We were away in Hawaii from mid November to mid December and Quil stayed with our daughter, Sarah, and our granddaughter both of whom she loved. Our daughter went to Duncan (about 38 miles north of Victoria) Dec 3 and when she entered the house Quil spooked, knocked over a box and ran out the door, leash still attached. 

The search for her HEAVILY involved social media. We were not due back until the 14th and Sarah said that coming home early would not help (though the last 10 days was not a holiday for us). Sarah and our son Ian had thoroughly searched the Gibbins road area with the help of the facebook arranged search party.

Sarah posted:
RECENT Sightings! We've had a few sightings of Quil this morning (Tues Dec 11th) on Riverside Road between Mines and Colvin but she could go either direction! We have Chelco Farms Rescue heading up to look and set a live trap if we can keep her in an area so we need as many sightings as possible!! Please keep your eyes open in this general area for her!
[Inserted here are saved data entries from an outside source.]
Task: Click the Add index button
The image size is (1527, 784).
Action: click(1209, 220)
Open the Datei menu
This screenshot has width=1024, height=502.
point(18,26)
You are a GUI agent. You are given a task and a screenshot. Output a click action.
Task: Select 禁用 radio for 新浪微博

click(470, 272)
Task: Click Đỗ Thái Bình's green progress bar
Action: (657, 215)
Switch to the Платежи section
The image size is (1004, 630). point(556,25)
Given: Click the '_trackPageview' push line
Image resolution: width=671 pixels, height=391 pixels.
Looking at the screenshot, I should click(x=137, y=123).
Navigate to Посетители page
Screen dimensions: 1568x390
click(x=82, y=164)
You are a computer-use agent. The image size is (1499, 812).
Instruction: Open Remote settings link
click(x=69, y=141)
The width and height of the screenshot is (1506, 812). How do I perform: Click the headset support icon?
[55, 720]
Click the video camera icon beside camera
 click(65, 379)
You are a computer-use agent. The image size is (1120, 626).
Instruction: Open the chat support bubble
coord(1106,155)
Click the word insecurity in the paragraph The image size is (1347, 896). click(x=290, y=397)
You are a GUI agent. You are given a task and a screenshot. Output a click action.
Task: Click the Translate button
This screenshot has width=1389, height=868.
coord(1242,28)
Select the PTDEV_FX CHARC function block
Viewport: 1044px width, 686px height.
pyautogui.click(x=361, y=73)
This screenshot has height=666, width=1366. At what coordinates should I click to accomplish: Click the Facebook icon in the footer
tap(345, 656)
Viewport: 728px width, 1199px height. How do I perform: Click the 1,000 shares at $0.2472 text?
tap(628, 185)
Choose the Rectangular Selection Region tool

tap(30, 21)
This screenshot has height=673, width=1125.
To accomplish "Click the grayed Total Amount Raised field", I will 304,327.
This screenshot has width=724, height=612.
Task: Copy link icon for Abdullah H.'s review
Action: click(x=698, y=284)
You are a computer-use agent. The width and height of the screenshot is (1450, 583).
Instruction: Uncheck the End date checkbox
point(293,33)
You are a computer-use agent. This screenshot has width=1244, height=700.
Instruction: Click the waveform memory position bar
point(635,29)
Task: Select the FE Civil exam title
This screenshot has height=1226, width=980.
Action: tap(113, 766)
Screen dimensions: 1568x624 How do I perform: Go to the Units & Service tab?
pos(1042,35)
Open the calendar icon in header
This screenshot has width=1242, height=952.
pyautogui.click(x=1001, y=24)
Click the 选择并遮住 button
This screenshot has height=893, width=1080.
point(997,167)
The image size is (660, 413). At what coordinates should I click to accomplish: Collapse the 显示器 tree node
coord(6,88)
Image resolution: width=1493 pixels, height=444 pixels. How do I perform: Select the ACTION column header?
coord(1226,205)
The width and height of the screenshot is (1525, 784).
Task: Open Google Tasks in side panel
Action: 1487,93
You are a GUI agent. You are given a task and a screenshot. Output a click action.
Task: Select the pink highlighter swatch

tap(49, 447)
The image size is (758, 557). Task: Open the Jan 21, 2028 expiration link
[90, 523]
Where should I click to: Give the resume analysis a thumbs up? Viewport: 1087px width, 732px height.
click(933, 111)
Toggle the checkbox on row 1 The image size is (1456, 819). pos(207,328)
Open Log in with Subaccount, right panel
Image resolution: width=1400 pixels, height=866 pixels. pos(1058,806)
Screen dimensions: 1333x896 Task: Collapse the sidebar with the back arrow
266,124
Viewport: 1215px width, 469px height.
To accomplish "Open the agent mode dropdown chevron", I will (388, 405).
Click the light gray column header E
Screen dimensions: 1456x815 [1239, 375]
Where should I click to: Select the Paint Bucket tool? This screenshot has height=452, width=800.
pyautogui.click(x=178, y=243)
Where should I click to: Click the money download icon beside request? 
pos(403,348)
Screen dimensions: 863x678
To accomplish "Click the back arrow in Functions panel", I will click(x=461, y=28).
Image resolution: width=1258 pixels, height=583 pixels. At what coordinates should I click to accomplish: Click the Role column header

It's been over a week and she is cold and hungry!! She does have her leash attached!

map of sightings posted

At around 5am Sunday Dec 8th she was spotted near the Casino/VIU and also in the 5400blk of Miller Road! This is out of her normal area where she has been spotted before so please keep your eyes open in this and all areas in case she is on the move!

Quil, our 2yr old Vizsla puppy went missing on Mon Dec 3rd @430 while visiting Duncan. She took off on Gibbins Road near Carmel Drive. She is very shy and scared, and wont approach you. If spotted please watch what direction she goes and what time and contact me ASAP!

She took off while on leash and reports are that she still has her collar on but nobody has confirmed about the leash which is a brown leather leash that originally had a plastic bag tied to the handle.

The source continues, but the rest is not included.